De statenvergadering van 1572 werd op last van Willem van Oranje samengeroepen en besluiten werden er in opdracht van de prins genomen. De keuze voor Dordrecht werd uit nood geboren en toen de Spaanse bezetting in de andere steden werd opgeheven verplaatste de vergadering zich eerst naar Rotterdam en daarna naar Delft.

Hoewel de prins godsdienstvrijheid gelastte werd die niet ingevoerd. Het Augustijnenklooster werd gevorderd, de kerk en de Grote Kerk van altaren en beelden ontdaan en in de Nieuwkerk werd een minibeeldenstorm gehouden.

Door het schenden van die vrijheid was de sfeer in Dordrecht in de jaren na de vergadering anti-Oranje en heulden magistraten met de Spanjaarden.

Tussen 1572 en 1581, bij het afzweren van Filips II, werd niet gedacht aan een onafhankelijk Nederland zonder vorst. De bedoeling was dat Noord en Zuid samen zouden gaan onder een nieuwe vorst. Toen dat dus niet lukte riep men de Republiek uit in de Noordelijke Nederlanden.

Er is geen bewijs dat de statenvergadering in de refter van het Augustijnenklooster werd gehouden. Balen noemt dat in 1677 voor het eerst zonder bewijsmateriaal ervoor te leveren en latere historieschrijvers en historici hebben hem dat nagepraat. De naam Statenzaal is dus gebaseerd op een aanname en zou moeten vervallen.

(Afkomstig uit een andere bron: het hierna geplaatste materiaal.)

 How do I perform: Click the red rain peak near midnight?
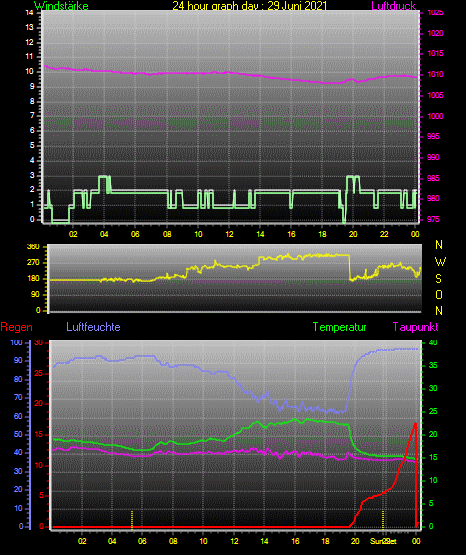[415, 424]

Punt 1 lijkt me duidelijk. Alle retoriek dat in Dordrecht in 1572 een vrije staat zou zijn begonnen, klopt van geen kanten. Verderop zal ik laten zien dat er in die EVS ook helemaal niet aan gedacht werd: men wilde gewoon van de Spaanse overheersing van Alva en zijn leger af. Er was geen sprake van het verlaten van het Habsburgse rijk. Filips II was hun koning en bleef dat.

filips II
Portret van koning Filips II in ca 1560 door Anthonie Mor van Dashorst.

Wat hem wel kwalijk werd genomen is dat hij zijn belofte dat hij in alles en over alles met de Staten zou onderhandelen niet hield. Dat had hij in 1549-50 als kroonprins, voor hij weer naar Spanje vertrok, voor alle Staten van de 17 Provinciën gezworen. Ze gaven toe dat hij dat niet zelf deed, maar dat de door hem gestuurde hertog van Alva die belofte wel met voeten trad. En dat kon niet. Sinds de Bourgondische tijd hadden diverse vorsten daarmee te maken gehad; de steden en de edelen niet inschakelen in de politiek was niet aan de orde in de Lage Landen. Wel was er protest tegen de vervolging van protestanten in naam van de koning, maar dat feit ophangen aan de Spaanse tirannie werd pas later een belangrijk punt.